Es muy importante aprender el agradecimiento. La escena del evangelio de hoy nos recuerda una situación muy repetida. Como los leprosos nos acordamos de Dios cuando tenemos un problema. Entonces gritamos: “ten compasión de nosotros”. En cambio, cuando todo ya marcha seguimos nuestro camino como si Dios no tuviera nada que ver en nuestra vida.

La lepra es una enfermedad que impedía la vida social. Se la tenía por muy contagiosa y el afectado debía vivir apartado fuera de los pueblos. No era raro que varios enfermos se agruparan para sobrellevar juntos su dolor y malvivir. Podemos ver en la lepra un signo del pecado. El pecado no sólo rompe nuestra relación con Dios sino también con la Iglesia. El pecador queda al margen y corre el peligro, si no rectifica pronto su situación, de acostumbrarse a vivir entre los marginales. Hablamos aquí en sentido metafórico y refiriéndonos a la gracia. En esa situación de malvivir uno pierde el sentido de la verdadera sociabilidad que da la Iglesia y queda fuera de los beneficios de la comunión eclesial. Incluso puede hacer de ello un modo de vida.

De alguna manera quien está en pecado queda separado de Jesucristo. Por eso los leprosos han de gritar desde lejos. A pesar de la distancia Jesús no se desentiende de la petición. El corazón de Dios siempre está atento al menor indicio de conversión y responde con rapidez y sobreabundancia. Jesús los cura y lo hace devolviéndolos a la comunión con la comunidad: “Id a presentaros a los sacerdotes”. En esa norma legal vemos como la reconciliación, si lo aplicamos al ejemplo anterior, pasa por la mediación de la Iglesia. Los enfermos iban al sacerdote quien les analizaba la piel y miraba si quedaban heridas de la enfermedad o, por el contrario, ya estaban sanos. También ahora, en la Nueva Alianza, el perdón pasa por la mediación eclesial. Esta se ejerce fundamentalmente en la confesión realizada ante un sacerdote. Pero también la Iglesia administra las gracias de las indulgencias o, en algunos casos, legisla de modo especial sobre ciertos abusos o faltas.
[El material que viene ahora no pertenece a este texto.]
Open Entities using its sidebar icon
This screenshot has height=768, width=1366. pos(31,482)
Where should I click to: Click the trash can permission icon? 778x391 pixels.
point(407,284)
Los leprosos obedecen inmediatamente al Señor. Ese es un dato positivo. Lo mismo ha hecho, como recuerda la primera lectura, Naamán, a quien Eliseo mandó a bañarse siete veces al Jordán. Pero por el camino quedan curados. Ahí viene lo sorprendente y es que sólo uno, además samaritano, vuelve para dar las gracias. Los demás antepusieron lo ritual y legal a la relación personal con Jesucristo. En cambio el samaritano se dio cuenta de que había alguien que estaba por encima de todo rito y norma: el mismo Jesús. Aquí descubrimos como en todas las acciones de la Iglesia hemos de descubrir al mismo Jesús que actúa. Porque si bien Jesús se nos da a través de la Iglesia, también es cierto que todo en la Iglesia se ordena a una mayor relación con Jesucristo.

Al agradecer aquel hombre alcanzó bienes más grandes. Le dice Jesús: “tu fe te ha salvado”. No sólo fue sanado en su enfermedad física sino también en su corazón. De ahí, en nuestra vida cristiana, de recordar las palabras que hoy nos dirige el apóstol san Pablo: “Haz memoria de Jesucristo, el Señor, resucitado de entre los muertos”. Toda la vida en la Iglesia es con Él y no podemos olvidarlo nunca. Y son tantos y tan continuos los bienes que nos concede que decimos con el salmo: “Cantad al Señor un cántico nuevo, porque ha hecho maravillas”.